One of the three citizen science game projects we currently have running at Foam Kernow is a commission for Mónica Arias at the Muséum national d’Histoire naturelle in Paris, who works with this research group. She needed to use the Evolving butterflies game we made last year for the Royal Society Summer exhibition to help her research in pattern evolution and recognition in predators, and make it into a citizen science game. This is a standalone game for the moment, but the source is here.

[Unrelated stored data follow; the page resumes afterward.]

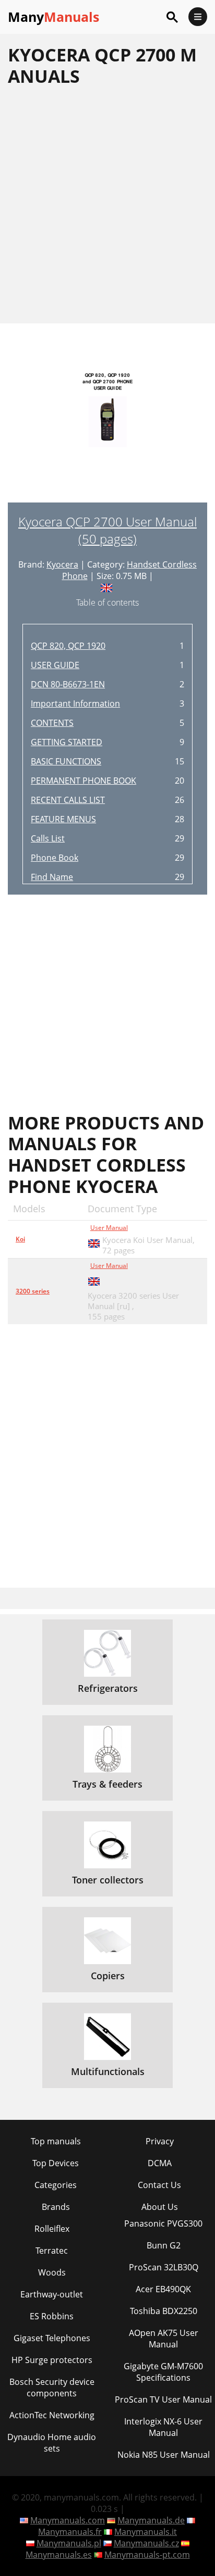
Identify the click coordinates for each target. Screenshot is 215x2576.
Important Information (75, 703)
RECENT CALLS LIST (68, 800)
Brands (56, 2207)
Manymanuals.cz (146, 2543)
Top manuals (56, 2141)
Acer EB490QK (163, 2289)
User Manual (109, 1227)
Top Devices (55, 2163)
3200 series (33, 1291)
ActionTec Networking (51, 2415)
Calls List (48, 838)
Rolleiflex (51, 2228)
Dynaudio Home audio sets (51, 2442)
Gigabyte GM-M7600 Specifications (163, 2371)
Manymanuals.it (145, 2531)
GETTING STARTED (66, 742)
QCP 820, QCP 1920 (68, 645)
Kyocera (62, 564)
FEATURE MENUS (63, 819)
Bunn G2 (164, 2245)
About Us (159, 2207)
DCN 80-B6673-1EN (68, 684)
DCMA (160, 2163)
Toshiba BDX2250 (163, 2311)
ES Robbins (52, 2316)
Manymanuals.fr (70, 2531)
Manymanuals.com (67, 2520)
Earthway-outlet (51, 2294)
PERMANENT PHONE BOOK (83, 780)
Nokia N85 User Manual (163, 2454)
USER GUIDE (55, 665)
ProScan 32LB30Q (163, 2267)
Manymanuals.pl (69, 2543)
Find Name (52, 877)
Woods (52, 2272)
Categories (55, 2185)
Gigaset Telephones (52, 2338)
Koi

We had several issues to address with this version. Firstly a lot more butterfly wing patterns were needed – still the heliconius butterfly species but different types. Mónica then needed to record all player actions determining toxic or edible patterns, so we added a database which required a server (the original is an educational game that runs only on the browser, using webgl). She also needed to run the game in an exhibition in the museum where internet access is problematic, so we worked on a system than could run on a Raspberry Pi to provide a self contained wifi network (similar to Mongoose 2000). This allows her to use whatever makes sense for the museum or a specific event – multiple tablets or PC with a touchscreen, all can be connected via wifi to display the game in a normal browser with all the data recorded on the Pi.
The other aspect of this was to provide her with an ‘admin’ page where she can control and tweak the gameplay as well as collect the data for analysis. This is important as once it’s on a Raspberry Pi I can’t change anything or support it as I could in a normal webserver – but changes can still be made on the spot in reaction to how people play. This also makes the game more useful as researchers can add their own butterfly patterns and change how the selection works, and use it for more experiments in the future.